О работе Пушкина над русским языком мы пишем в первой книге своей работы, и там указываем на целый ряд суждений поэта, в которых он сетует на отсутствие в русском языке, по сравнению с иными европейскими языками, аналитических начал, «метафизики», — этому же посвящены и отдельные главы книги второй. И это было совершенно справедливое замечание (отсутствие «метафизики» в языке) Пушкина. Но какого рода работу он производит?

Его пути работы над русским языком не связаны с изобретением новых абстрактных слов или выражений. Или с попытками перевода, транскрипции существующих понятий во французском или иных языках, на русский язык, — он выбирает совершенно иное направление.

Он обнаруживает в самом языке, в полноте его лексического состава, грамматического богатства, «спящие» как бы возможности, которые начинают в его творчестве развиваться не по пути вырабатывания предельной абстрактности и отвлеченности, но по вскрытию в них — уже существующих и многократно употребленных словах русского языка — потенций новых значений, новых смыслов.

«Маленькие трагедии» Пушкина — это приходящий сразу на ум пример высокой философии и подлинной метафизической глубины, которые возникают в тексте не при посредстве употребления слов «онтологического» звучания, но через всю совокупность и словесного состава трагедий, и сюжетного развития, и композиционной стройности текстов, и высказанных суждений героев, и, наконец, по громадности выраженного в них философского содержания.

Это содержание выглядит как открытый Пушкиным смысл существенных сторон бытия, которые были спрятаны за наносными и поверхностными проявлениями, и нужно было снять верхний слой значений слов, чтобы вскрыть глубину и тайну жизни, и тайну человека при посредстве тех же самых слов и их сочетаний, которые еще вчера в русской литературной традиции могли только слегка, внешне, напоминать глубину метафизических открытий, произведенных Пушкиным.

В русской культуре, в ее «языковой части» изменения заметны менее всего. Достаточно позднее формирование русского литературного языка, причем, если посмотреть в этом отношении на пример Н. М. Карамзина, оно происходит в историческом по большей мере дискурсе, говорит, с одной стороны, казалось бы, о его неразвитости, а с другой, об известном сопротивлении, которое этот язык оказывает происходящим изменениям [1].

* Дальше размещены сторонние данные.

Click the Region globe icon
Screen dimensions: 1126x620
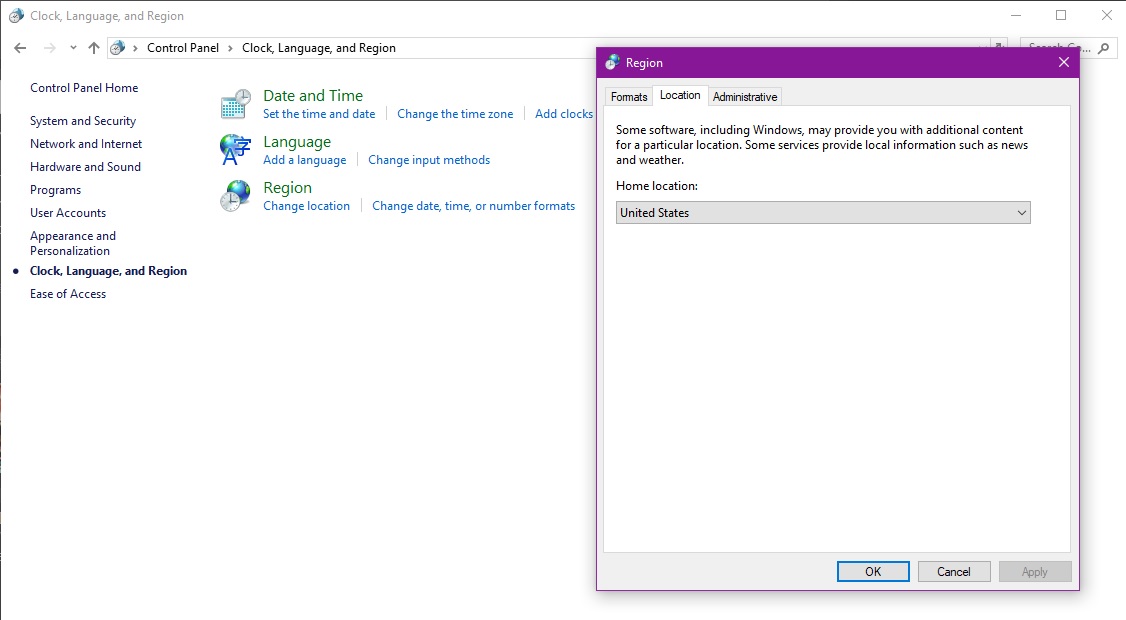pyautogui.click(x=236, y=196)
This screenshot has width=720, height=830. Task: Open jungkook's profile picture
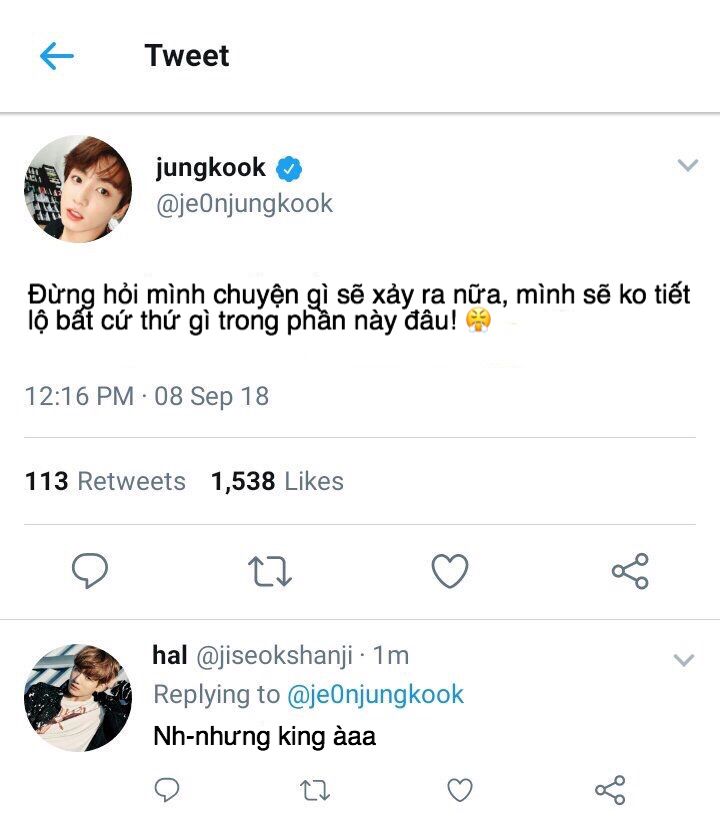pos(78,190)
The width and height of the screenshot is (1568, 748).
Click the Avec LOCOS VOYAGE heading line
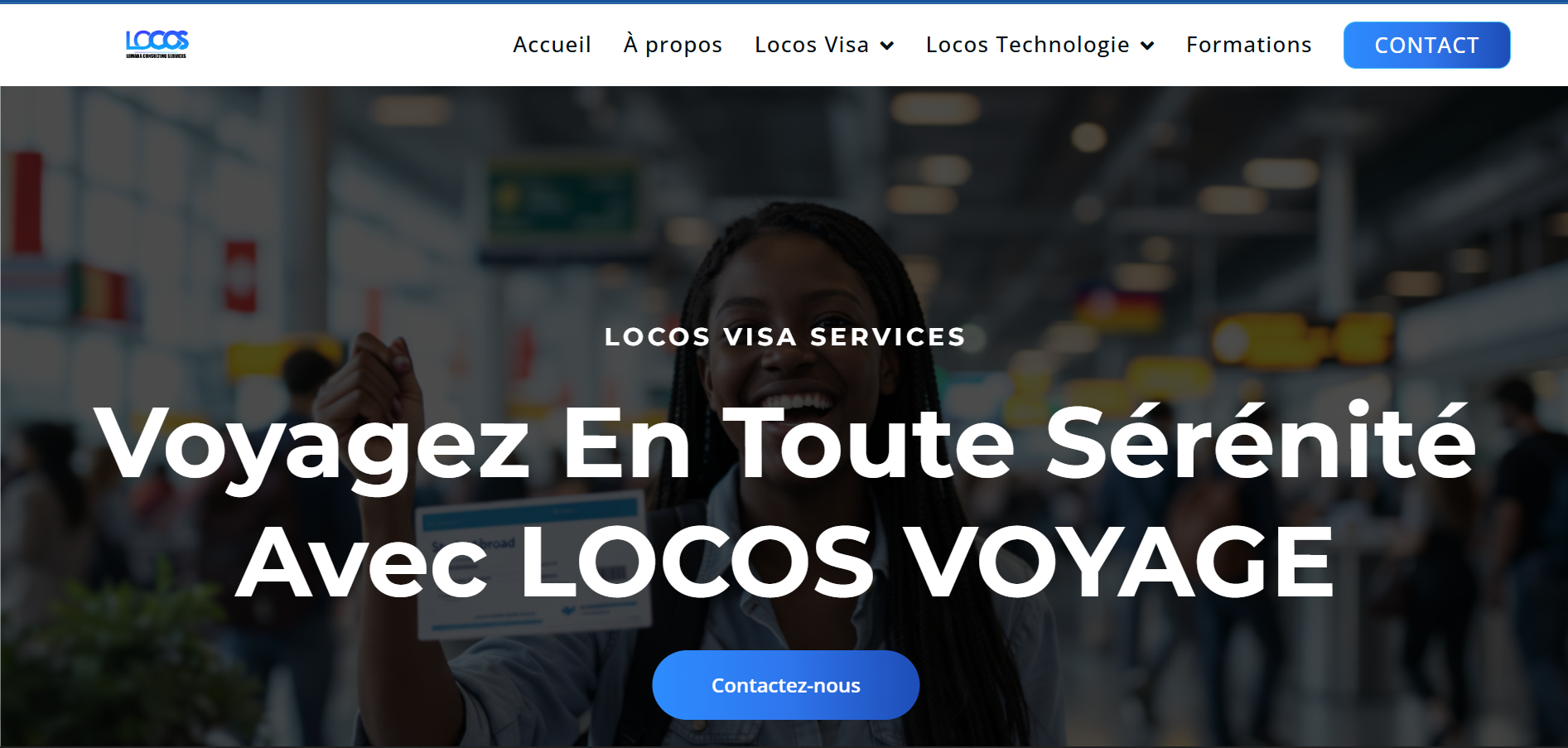(784, 563)
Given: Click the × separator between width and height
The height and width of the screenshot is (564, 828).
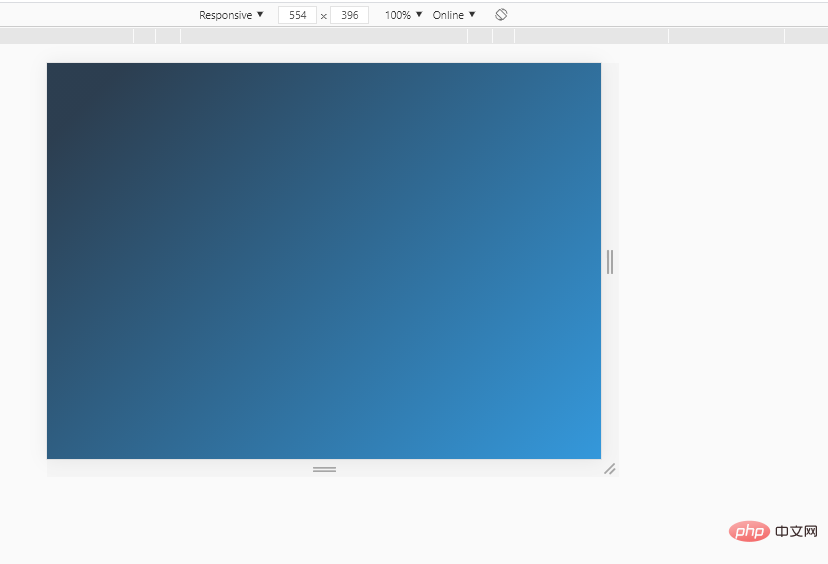Looking at the screenshot, I should (324, 16).
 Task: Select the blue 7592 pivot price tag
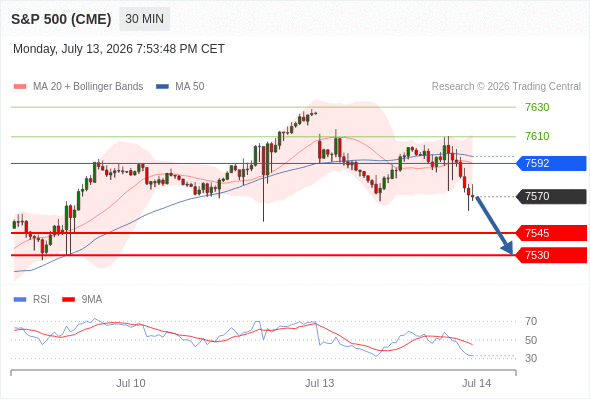(551, 163)
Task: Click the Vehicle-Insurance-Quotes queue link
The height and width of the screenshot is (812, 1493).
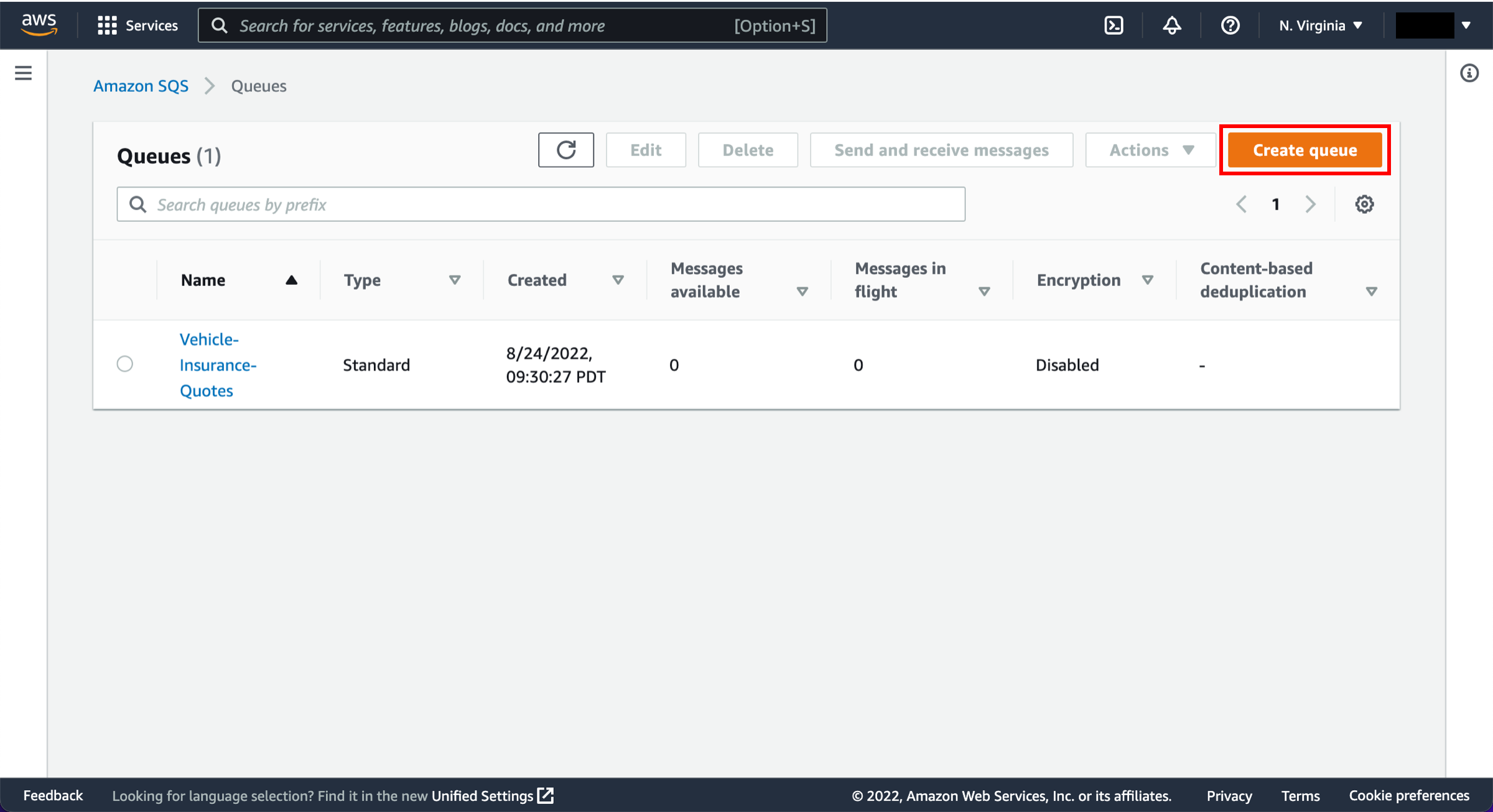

Мы не будем фиксировать подробно синтаксические и грамматические изменения, произошедшие в русском языке в эпоху Пушкина, Лермонтова, Гоголя. Заметим только, что немалое воздействие на эти аспекты языка оказал прежде всего французский язык. От этого, кстати, тот удивительный эффект поразительной литературной грамотности громадного числа русских аристократов и иных представителей русского образованного общества, оставивших свои воспоминания, мемуары, написанные на русском языке. Мало того, что они написаны на хорошем русском литературном языке, но логическая лапидарность, убедительность изложения, все это, безусловно, несло на себе отпечаток «аналитического» французского языка.

Нас же в большей степени интересует та часть русского языка, которая сопротивлялась воздействию других языков, сохраняла связь с теми древними пластами языка, которые были видны во времена Пушкина в устном народно-поэтическом творчестве, в бытовой речи русского крестьянства.

Это тот пласт, который фиксировал свое отношение к действительности через лексико-семантический состав русского языка, но также и через определенные грамматические формы особого рода и содержания. Как нам представляется, высказывание в русской художественной речи не стремится к аналитической определенности завершающего или ограниченного по той или иной характеристике суждения, представленного в этом высказывании. Оно как бы оставляет известный зазор между определенностью и неопределенностью формируемого в суждении отношения к действительности.

Это своеобразное «мерцание действительности» почти немыслимо для языков романо-германского круга, которые устремлены на известную закругленность высказывания, его феноменологическую целостность. В русском языке слишком много открытых потенций, через которые и дышит действительность, точно не утруждая себя окончательной завершенностью.